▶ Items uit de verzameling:
'''

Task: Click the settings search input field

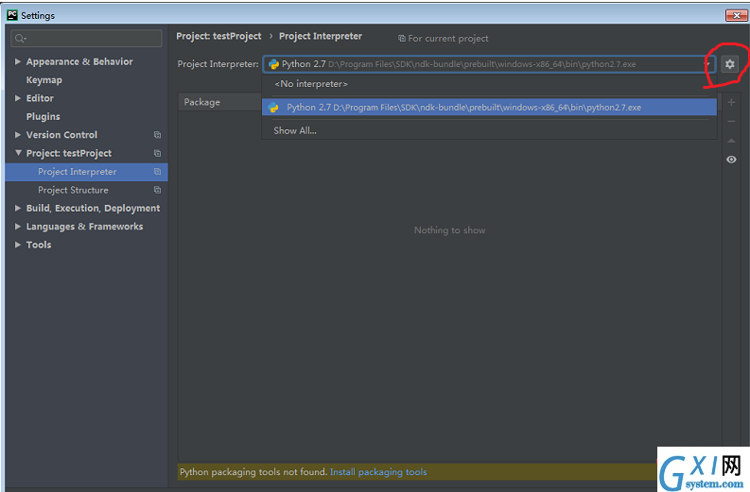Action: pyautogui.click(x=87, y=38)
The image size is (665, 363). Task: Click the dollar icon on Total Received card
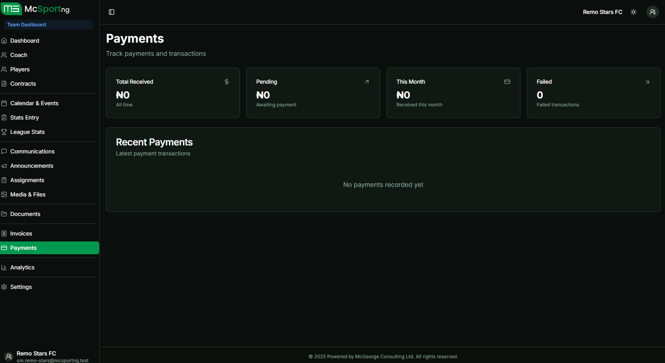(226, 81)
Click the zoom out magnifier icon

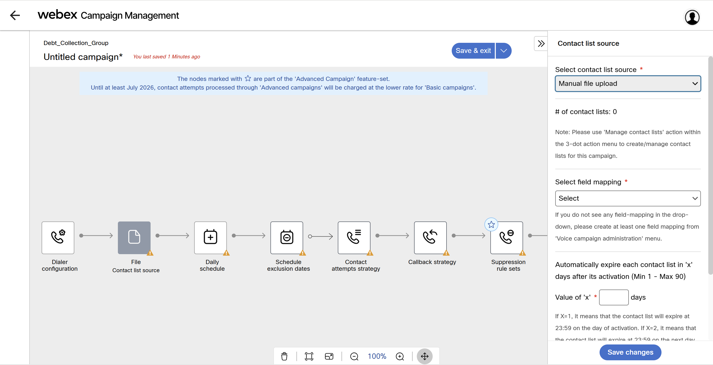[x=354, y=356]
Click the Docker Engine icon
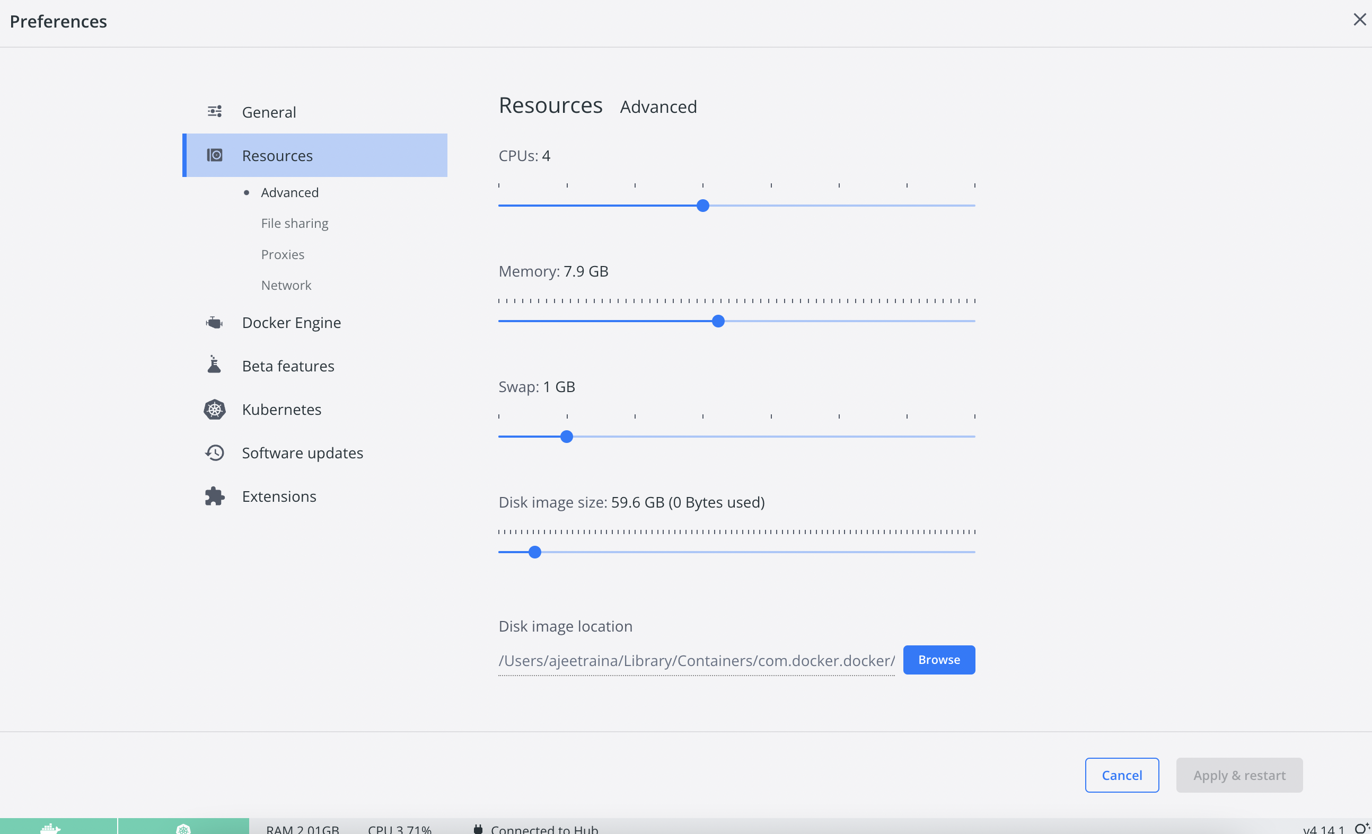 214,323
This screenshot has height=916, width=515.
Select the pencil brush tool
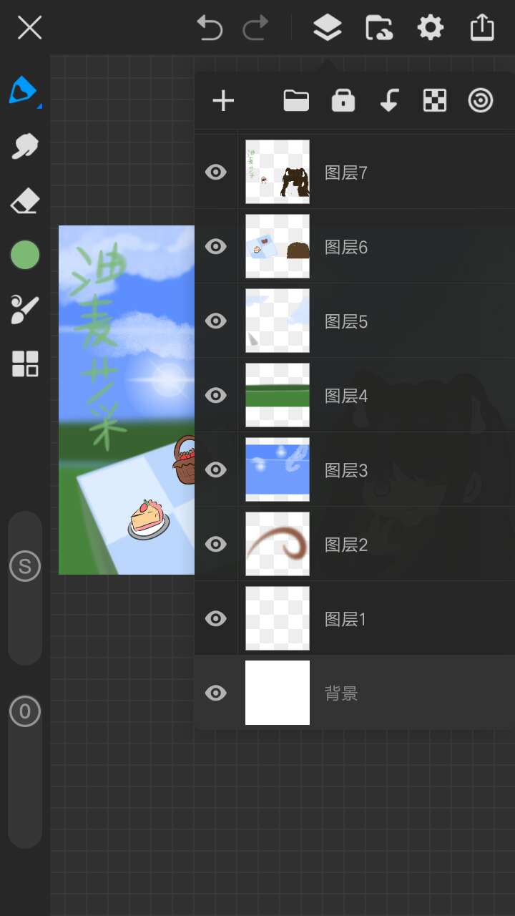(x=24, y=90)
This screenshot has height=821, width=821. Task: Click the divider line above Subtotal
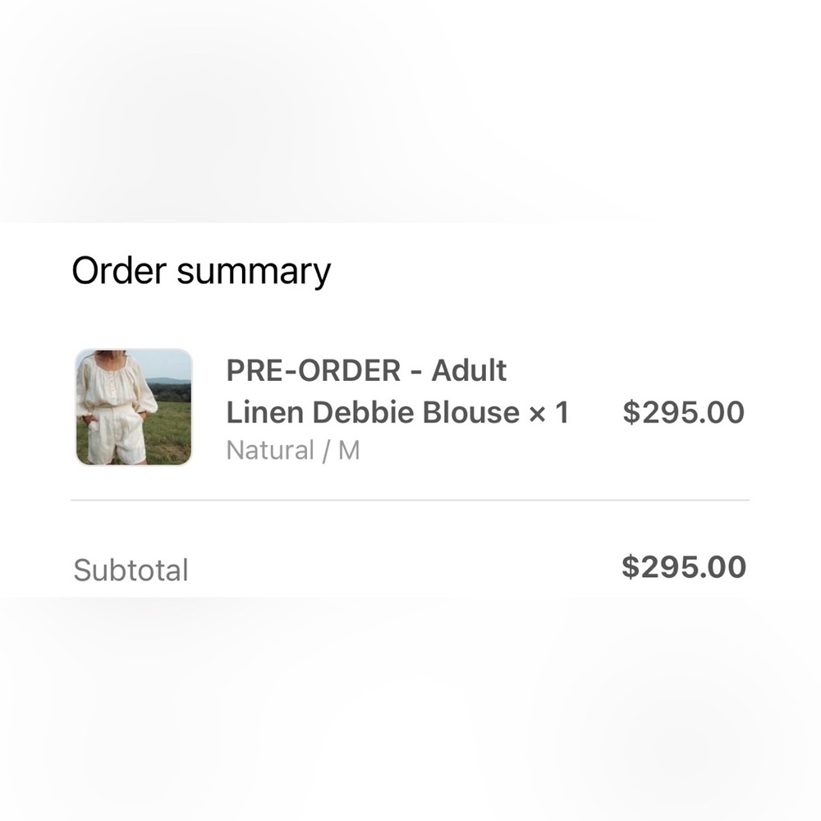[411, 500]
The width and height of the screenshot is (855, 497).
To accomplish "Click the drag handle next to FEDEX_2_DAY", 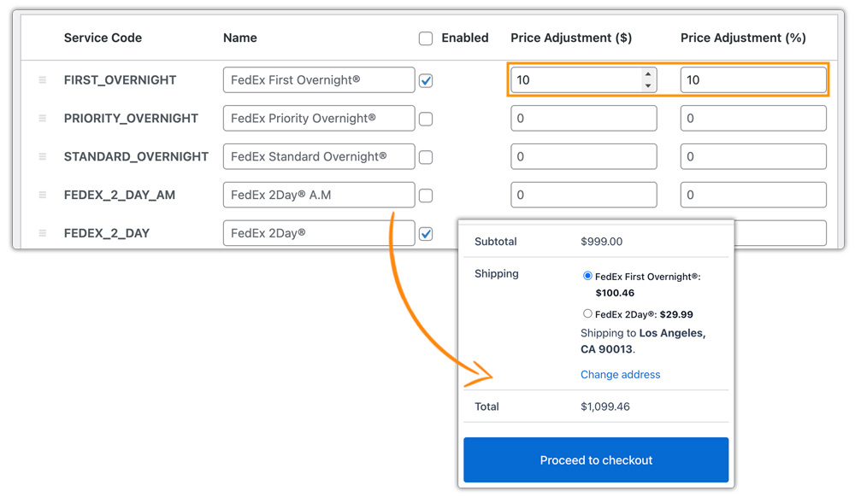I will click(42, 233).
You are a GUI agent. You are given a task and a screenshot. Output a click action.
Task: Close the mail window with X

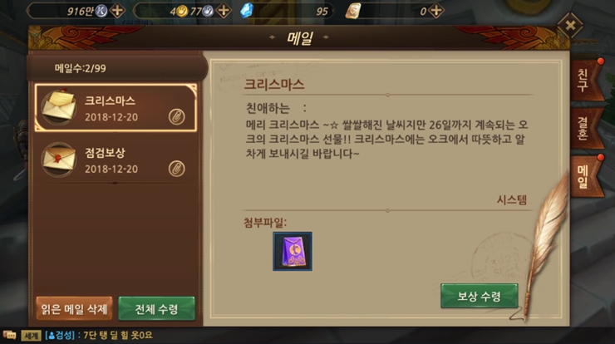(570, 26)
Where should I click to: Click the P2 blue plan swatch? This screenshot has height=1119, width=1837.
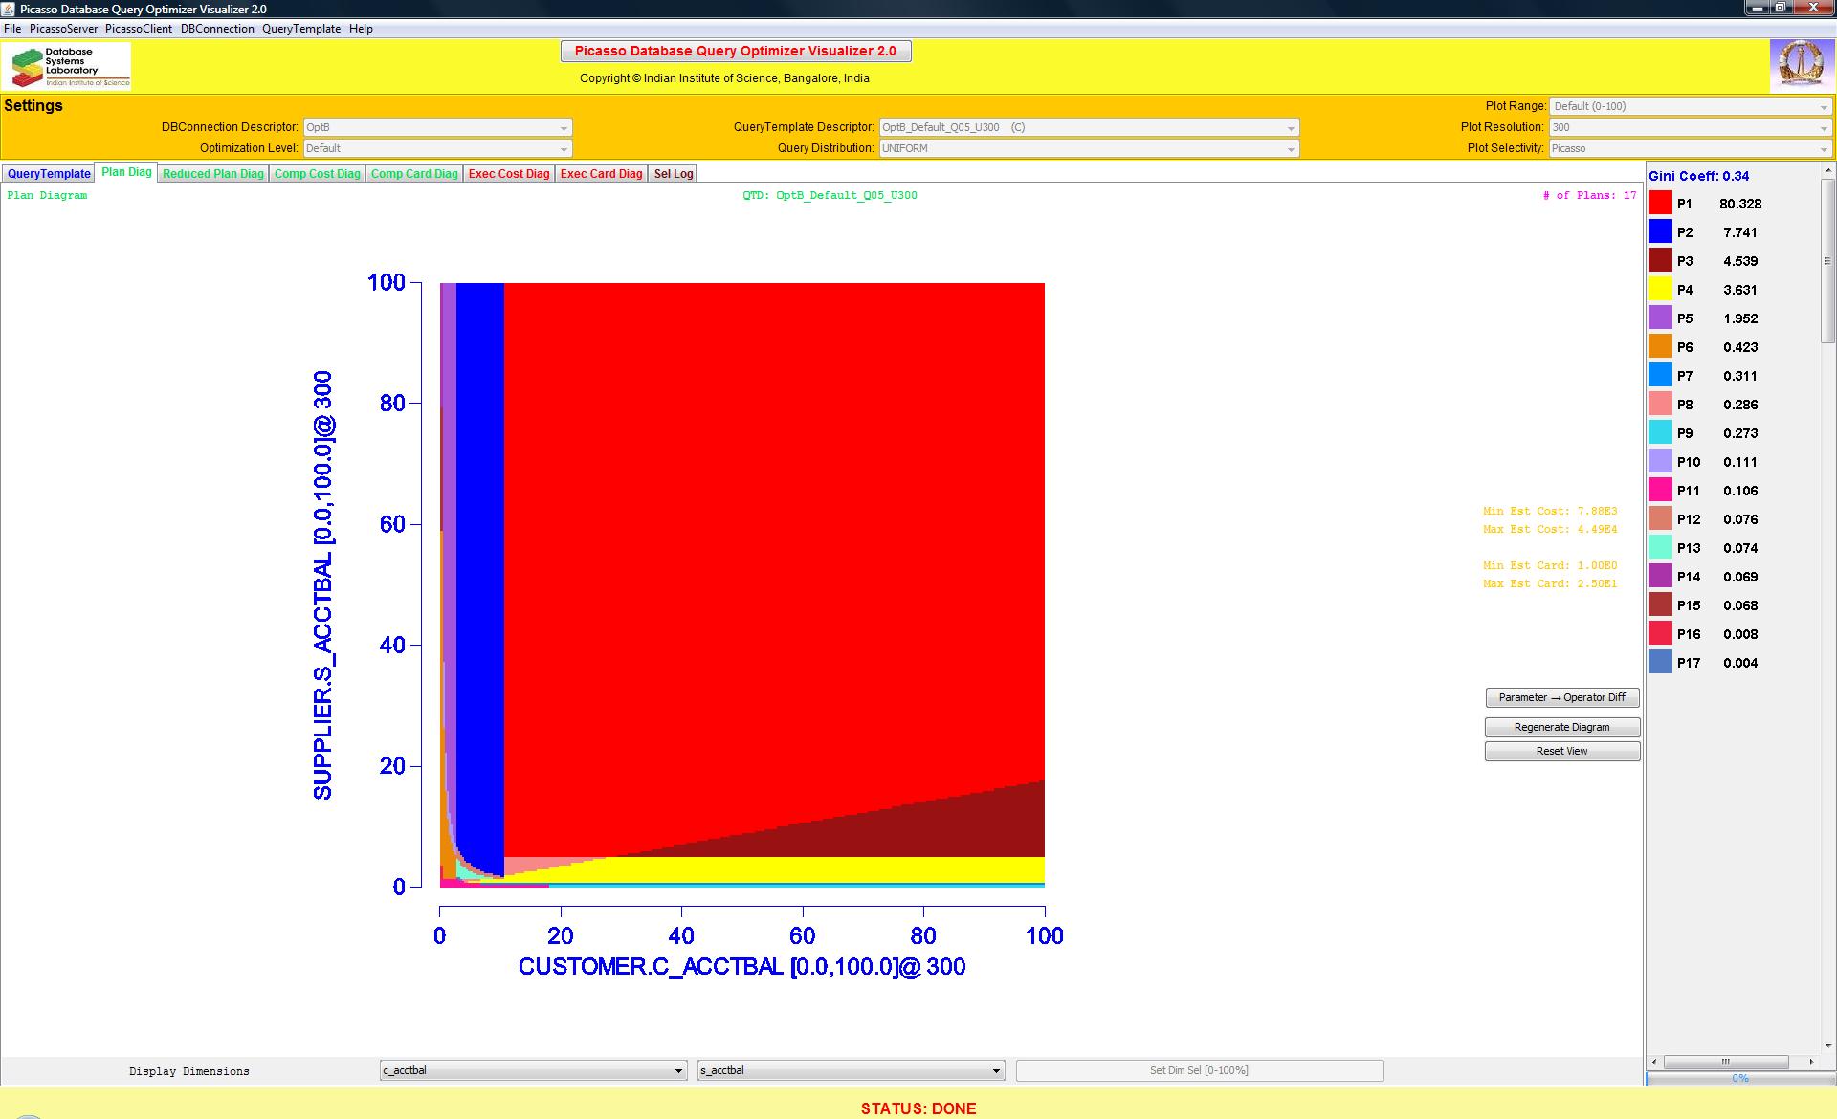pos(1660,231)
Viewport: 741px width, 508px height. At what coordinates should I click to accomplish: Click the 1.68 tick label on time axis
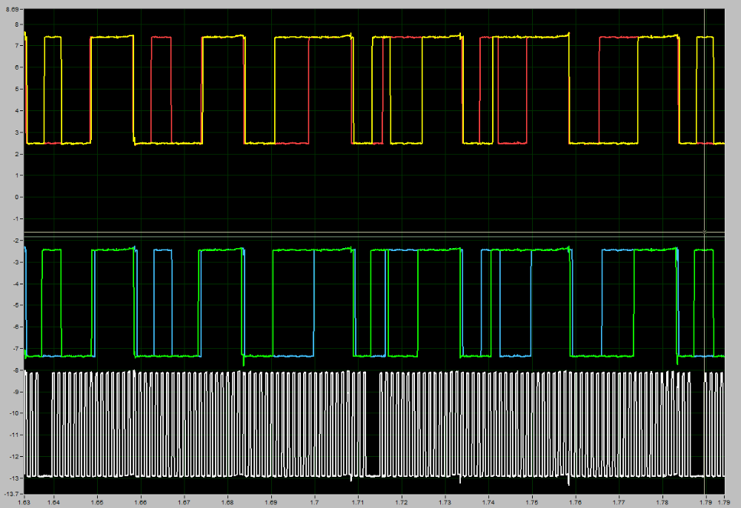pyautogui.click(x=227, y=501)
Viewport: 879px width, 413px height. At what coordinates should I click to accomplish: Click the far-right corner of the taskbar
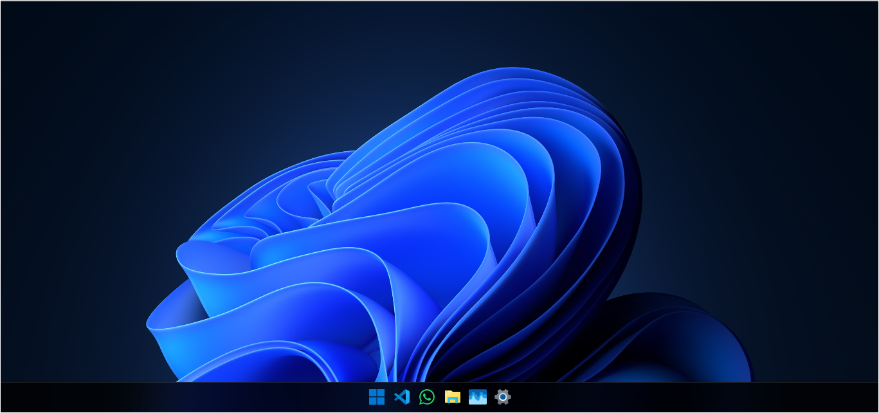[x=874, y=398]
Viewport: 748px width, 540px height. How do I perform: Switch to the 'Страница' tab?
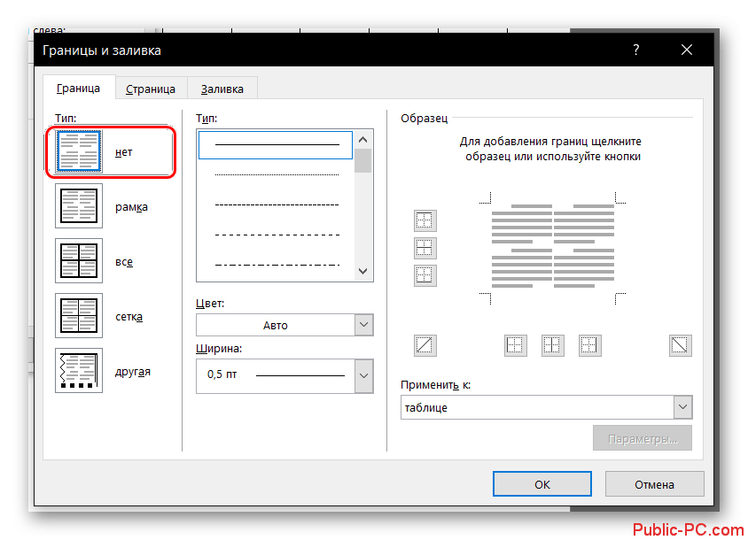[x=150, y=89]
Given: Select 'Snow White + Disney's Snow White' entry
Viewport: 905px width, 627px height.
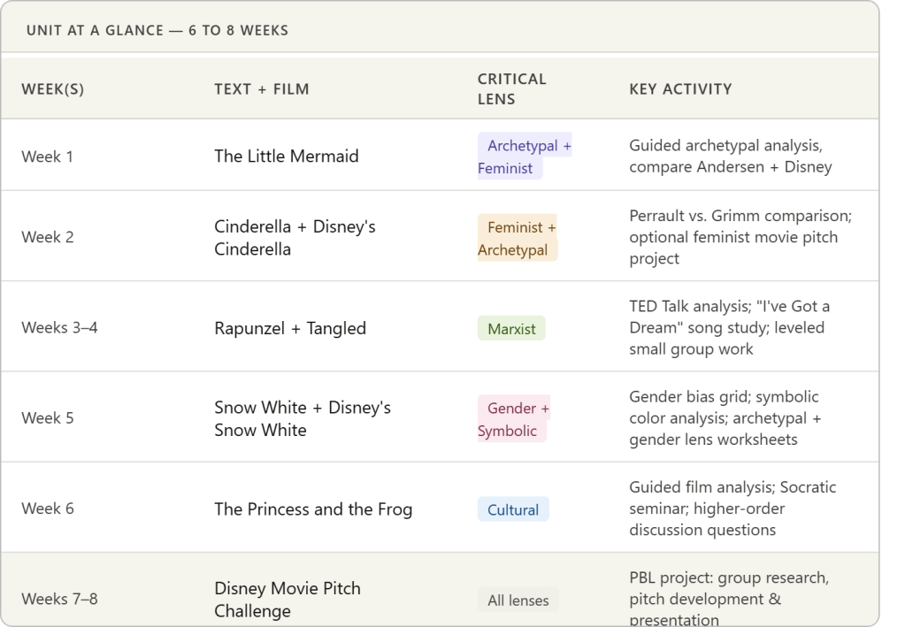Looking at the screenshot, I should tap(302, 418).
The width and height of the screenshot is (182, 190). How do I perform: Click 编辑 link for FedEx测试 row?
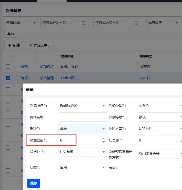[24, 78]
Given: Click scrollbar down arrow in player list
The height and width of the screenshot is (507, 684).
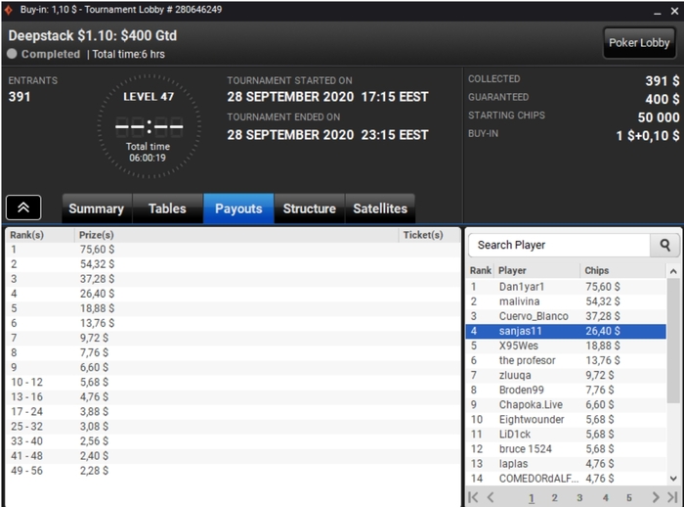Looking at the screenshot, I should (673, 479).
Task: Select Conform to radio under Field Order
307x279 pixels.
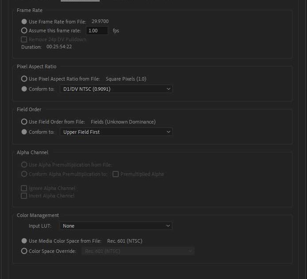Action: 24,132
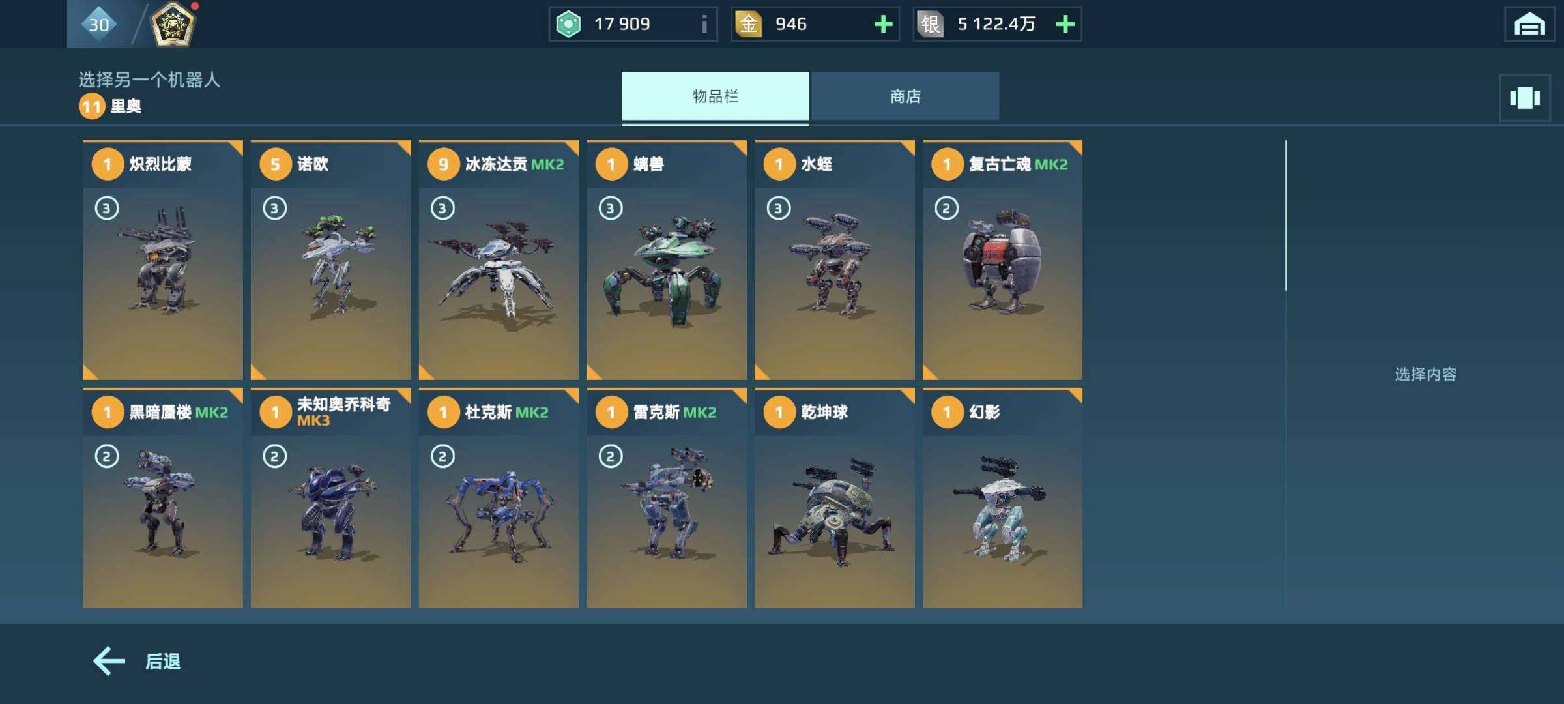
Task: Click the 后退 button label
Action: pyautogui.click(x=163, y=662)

'''

▶ JOUW OPDRACHT: Kun je de regels van de lijst opnieuw geven vanaf de regel met "Given: Click scrollbar" tot en met het einde van de lijst, met "Field Order" vervangen door "Column Order" en verder alles ongewijzigd? Laat de afbeeldingen daarbij weg.

▶ ANTWOORD:
Given: Click scrollbar down arrow in player list
The height and width of the screenshot is (507, 684).
Looking at the screenshot, I should (673, 479).
Task: Select Conform to radio under Column Order
307x279 pixels.
Action: 24,132
Task: Click the 后退 button label
Action: pyautogui.click(x=163, y=662)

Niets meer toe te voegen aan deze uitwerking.